Segment Start: GIVEN RECORDS
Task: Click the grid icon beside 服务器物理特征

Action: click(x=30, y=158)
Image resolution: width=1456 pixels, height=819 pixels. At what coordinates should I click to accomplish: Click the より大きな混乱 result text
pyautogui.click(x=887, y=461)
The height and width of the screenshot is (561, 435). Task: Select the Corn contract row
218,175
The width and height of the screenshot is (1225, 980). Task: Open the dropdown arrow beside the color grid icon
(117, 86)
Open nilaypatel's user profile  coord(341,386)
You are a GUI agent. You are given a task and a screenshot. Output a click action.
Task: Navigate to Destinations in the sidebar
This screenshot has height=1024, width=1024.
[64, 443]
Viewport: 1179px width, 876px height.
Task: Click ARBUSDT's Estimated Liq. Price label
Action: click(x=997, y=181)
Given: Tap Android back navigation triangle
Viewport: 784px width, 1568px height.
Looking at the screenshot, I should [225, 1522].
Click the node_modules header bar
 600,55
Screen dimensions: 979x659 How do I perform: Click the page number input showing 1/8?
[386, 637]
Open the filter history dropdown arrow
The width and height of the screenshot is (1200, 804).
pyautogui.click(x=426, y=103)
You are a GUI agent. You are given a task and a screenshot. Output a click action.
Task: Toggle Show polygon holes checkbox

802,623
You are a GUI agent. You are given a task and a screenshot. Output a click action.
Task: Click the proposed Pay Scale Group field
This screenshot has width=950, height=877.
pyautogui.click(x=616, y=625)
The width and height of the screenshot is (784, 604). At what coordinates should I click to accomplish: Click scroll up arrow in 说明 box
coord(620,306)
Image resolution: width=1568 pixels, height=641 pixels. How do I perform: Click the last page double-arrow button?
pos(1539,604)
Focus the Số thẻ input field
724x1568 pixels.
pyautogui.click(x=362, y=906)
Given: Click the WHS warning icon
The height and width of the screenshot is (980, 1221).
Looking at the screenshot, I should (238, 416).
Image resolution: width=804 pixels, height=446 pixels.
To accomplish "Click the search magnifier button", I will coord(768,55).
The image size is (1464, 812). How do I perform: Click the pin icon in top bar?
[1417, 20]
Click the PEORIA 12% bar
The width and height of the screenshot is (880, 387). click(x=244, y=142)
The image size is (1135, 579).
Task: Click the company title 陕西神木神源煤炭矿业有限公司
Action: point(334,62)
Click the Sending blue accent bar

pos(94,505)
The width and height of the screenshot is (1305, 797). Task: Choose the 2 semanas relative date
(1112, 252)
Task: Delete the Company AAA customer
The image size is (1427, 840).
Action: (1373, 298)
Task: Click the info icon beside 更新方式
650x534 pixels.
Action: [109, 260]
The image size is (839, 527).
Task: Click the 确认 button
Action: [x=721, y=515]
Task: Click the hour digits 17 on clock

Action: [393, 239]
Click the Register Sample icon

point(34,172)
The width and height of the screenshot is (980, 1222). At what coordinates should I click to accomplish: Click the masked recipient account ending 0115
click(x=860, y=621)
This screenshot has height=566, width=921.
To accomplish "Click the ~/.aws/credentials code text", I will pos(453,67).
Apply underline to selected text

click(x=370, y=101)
Segment End: GIVEN RECORDS
TASK TO CARRY OUT »
Filter the records above for the string "will" and copy each matching line.

EXERCISE ANSWER »
To accomplish "Click the search magnifier button", I will coord(768,55).
To accomplish "Click the ~/.aws/credentials code text", I will pos(453,67).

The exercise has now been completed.